2.1 DIOMIRA takes as an imput MCRD files and writes h5f files whih contain:

    a. PMT RWF waveforms (SIERPE with HPF on)-- name of field: pmtrwf
    
    b. PMT BLR waveforms (SIEPRE with HPF off)--name of field: pmtblr
    
    c. SiPM RWF (noise simulation of the SiPMs)--name of field: sipmrwf
    
    d. PMT TWF (MCRD for PMTs ZS and rebinned at 1 mus)-- name of field: pmttwf
    
    e. SiPM TWF (MCRD for SiPMs, ZS, bins of 1 mus)-- name of field: sipmtwf
    
    f. In addition DIOMIRA copies true monte carlo (true particles and tracks) tables from MCRD files, a table with the FEE parameters, and tables with geometry and calib info for PMTs and SiPMs

2.2 Saving the pmtrwf, pmtblr and sipmrwf as Int32, compression is also effective (many zeros can be taken away). Since the pmtrwf and pmtblr are smaller than pmtrd, the size of the event is of ther order of 500 kb per event. 

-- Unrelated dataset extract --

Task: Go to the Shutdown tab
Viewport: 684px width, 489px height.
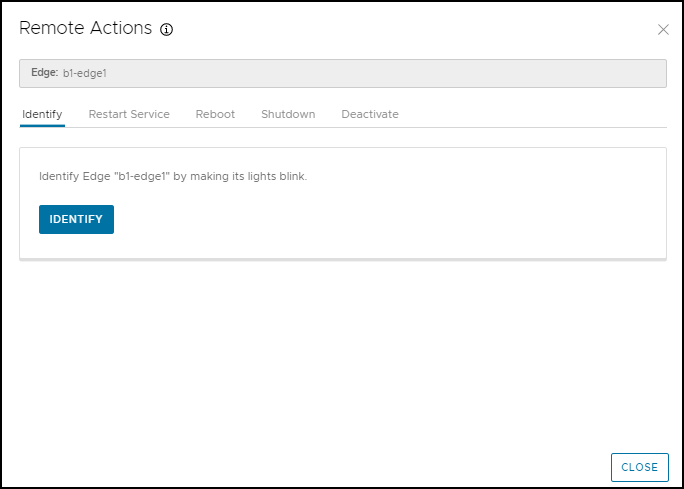Action: click(x=288, y=114)
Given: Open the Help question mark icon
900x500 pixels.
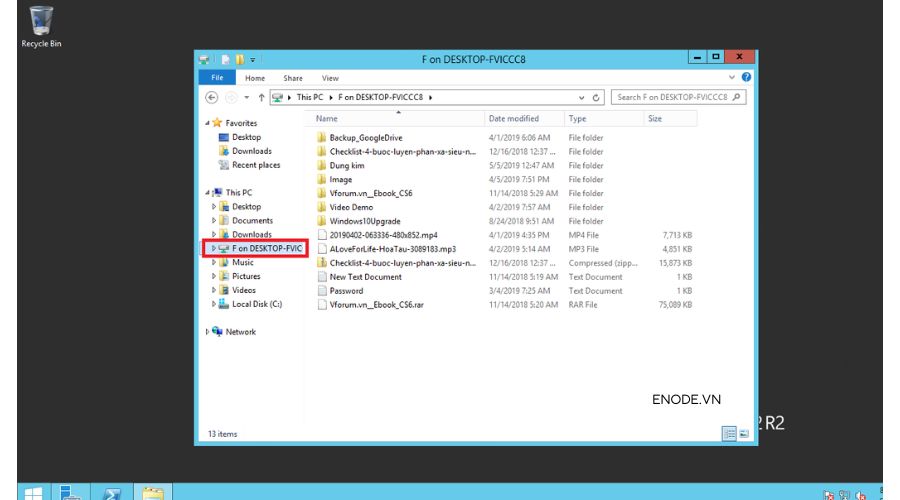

2.3 DAQ (real data) produces an h5f file that corresponds to the DIOMIRA simulation (without the TWFs). That is:

    a. PMT RWF (BLR off in FPGA)-- name of field: pmtrwf
    
    b. PMT BLR (BLR on in FPGA)-- name of field: pmtblr
    
    c. SiPM --name of field: sipmrwf

2.4 Thus, notice that the file produced by DIOMIRA is equivalent to the file produced by DAQ except for the additional tables related with true waveforms (and Monte Carlo tracks, etc.). 
    
     
3. ISIDORA reads the h5f file produced by either DIOMIRA or DAQ. Then pmtrwf waveforms are passed by BLR algorithm to produce cwf (oputput pmtcwf) which are added to the file. The resulting file shoule weight less than 1 MB per event 
    
4. DOROTEA reads the h5f file, produces PMAPS and saves them into an additional table (PMAP table).

5. ZAIRA uses PMAPS to produce a Kripton analysis.